Front Lines (Front Lines #1)(105)
The column jounces and sputters past, truck after truck, until a green-painted ambulance adorned with a red cross very similar to the one on Frangie’s helmet appears. Behind it, just ahead of the final half-track, an open, slat-sided truck full to overflowing with wounded Germans.
“You,” the Doctor-Major orders, and shoves Frangie toward the truck. She catches the tailgate and climbs aboard on shaky legs to be met with hostile stares from men with every variety of battlefield injury. One man winks at her and grabs his crotch suggestively. Another spits in her general direction, though with insufficient force, so it lands on the helmet of a man who is either unconscious or dead.
Frangie sits as far back as she can from the more threatening enemy soldiers. A private running from the ambulance tosses her a small box marked with the red cross. It contains bandages, tape, scissors, and sulfa powder. There’s a smaller box that should contain morphine, but it’s been emptied, presumably to keep her from killing one of the Germans or herself.
That last thought lingers in her mind. She is a prisoner. She is a woman. And with sick dread she knows what to expect.
But for now there’s a man with a bandage the color of old meat. She will change that bandage and worry about the rest later.
33
RIO RICHLIN—TUNISIAN DESERT, NORTH AFRICA
“Nothing we could do up against tanks, right?” Tilo says.
“Fugging bazooka bounced off,” Corporal Hark Millican says, not for the first or last time. “How we supposed to stop tanks with that? Like throwing a fugging water balloon.” He has previously compared the bazooka shell to a baseball, a rock, and a watermelon.
“What do you expect?” Luther snaps. “We’re fighting with girls against men. I always said this was doomed. I always said that.”
Stick says, “As far as I can tell, the only one who inflicted any casualties on them was a girl.”
“Because the men are too busy looking out for the women, that’s what,” Geer insists furiously. “Girls and a goddamned Jap. We’re cursed.”
Hansu Pang cannot help but hear this. He clamps his jaw tight but says nothing and no one comes to his defense. The fact that Pang did exactly what he was ordered to do and performed as well as anyone means nothing; he has the face and the hair and, above all, the eyes of a Jap. And scared, beaten men need an excuse. Blame the women, blame the Jap, blame the officers all the way up the chain of command, blame anyone but themselves.
They’ve lost Cassel. They’ve lost their medic. And, to make matters worse, everyone has earlier overheard the furious British captain reaming out Lieutenants Liefer and Helder, before leading his men off.
“You ran, you silly bastards,” he raged. “We could have managed a fighting withdrawal, but you broke and ran.”
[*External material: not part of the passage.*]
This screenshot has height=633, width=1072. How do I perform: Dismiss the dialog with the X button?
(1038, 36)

To which Liefer had responded by making things worse. “I can only be as good as my people. These are green troops.”
“Young lady, it’s a bloody poor officer that blames her men,” the captain shot back savagely. “I’ve got five of my boys dead and one so shot up he won’t be long joining them. And you were well in the rear, Lieutenant. That fact will be in my report, you may count on it.”
And with that the British commandos double-timed past them, not without harsh words from some of the Tommies.
“Soft Yank bastards.”
“Americans, my arse.”
“You fight like women. Oh, too right: you are women.”
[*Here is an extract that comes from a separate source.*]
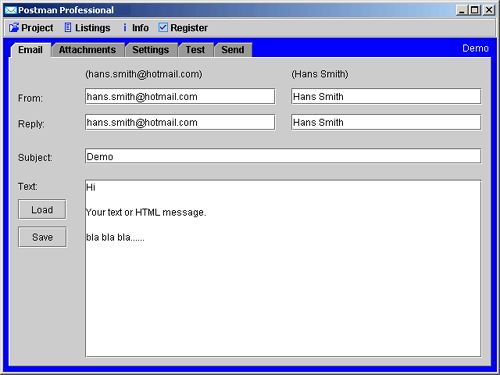Focus the Reply name field
Image resolution: width=500 pixels, height=375 pixels.
386,122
Rio does her best to ignore the taunts. She ignores, too, the unsettling mix of respect and resentment that comes from being the only one in the squad to provably hit an enemy soldier.
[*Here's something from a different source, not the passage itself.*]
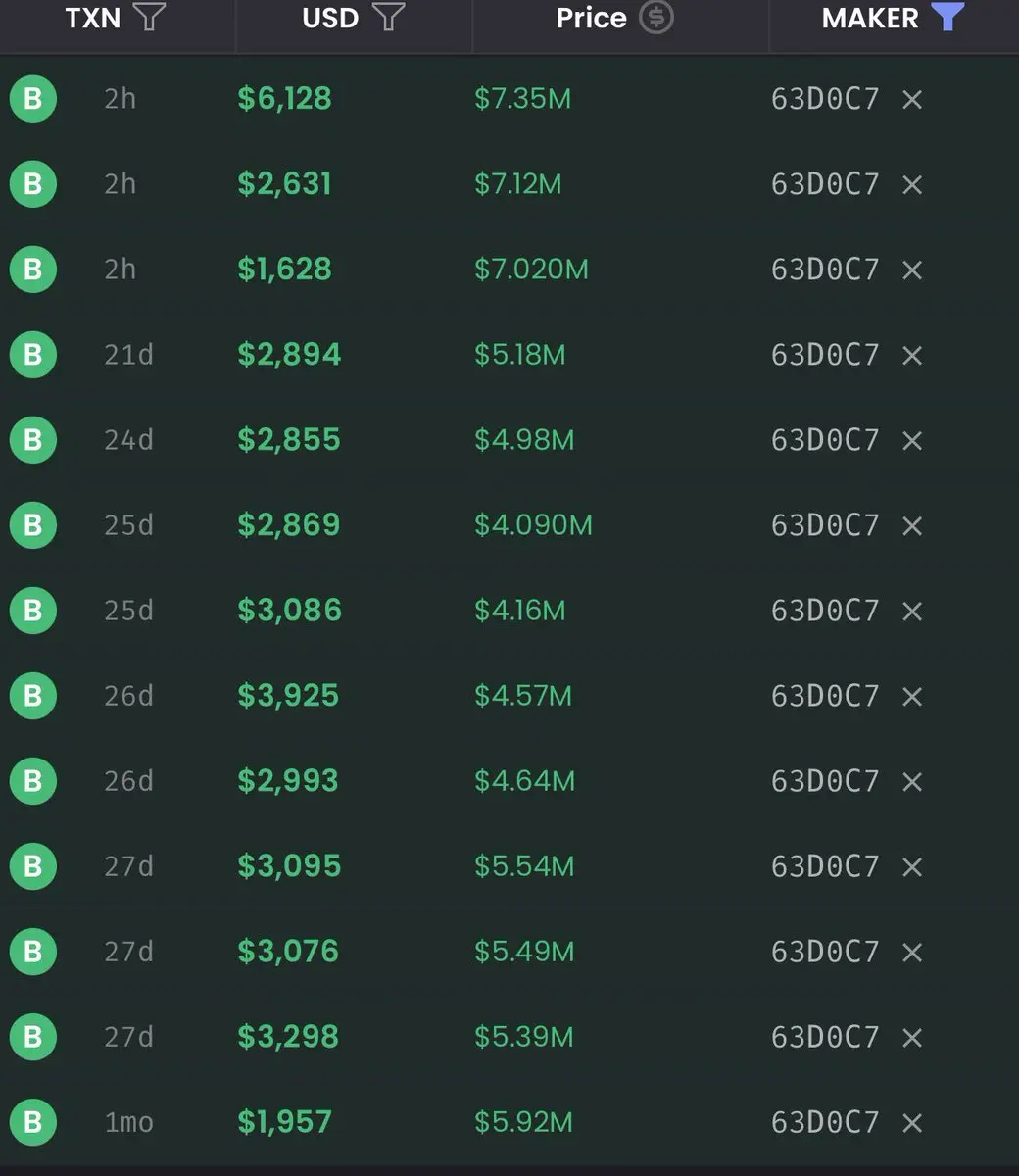Open maker 63D0C7 on the $3,095 row
Viewport: 1019px width, 1176px height.
[825, 866]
She watches it in her memory. She sees the Italian through her sights. She feels the pressure of her finger on the trigger. He trips. He falls. Just a stumble.
No, he’s hit. He’s fallen. He’s bleeding into the sand. Just like Cassel.
She wants to walk with Sergeant Cole, but she resists. It would be like clinging to her parents, and she’s past that, she’s not a little girl needing her father. She’s a soldier, right? A soldier.
Instead she walks with Jenou, good old Jenou who can always perk her up with chatter about boys and girls and clothing and hairstyles and . . .
“What was it like?” Jenou asks her.
There’s no doubt in Rio’s mind what her friend means. “It’s my job, right? I just did my job.”
Jenou lets a few paces pass. “You were pretty cool under pressure.”
“No different than anyone else,” Rio says, trying to shut her friend down. She’s feeling, feeling way too much now that the fight is past. She’s like a steam boiler, pressure building up inside, a churning feeling. She wants to scream.
Everyone just shut up.
“Bet there’s lions out here, up in those rocks. Mountain lions.” Cat walking just a few steps behind.
Again with the lions. Give it a rest, Preeling, shut up, just shut up and let us march.
“Probably eating the guts out of that Italian you shot,” Cat says.
Rio spins to face her. Rio is vibrating, all of her body straining to contain the pressure. She wants to snarl at Preeling, but can’t find the words. Her clenched and cocked fist hovers, trembling, before dropping to her side.
Rio grits her teeth and starts walking again. Jenou has at last realized her friend is upset. “Don’t pay any attention, Rio. Let it go.”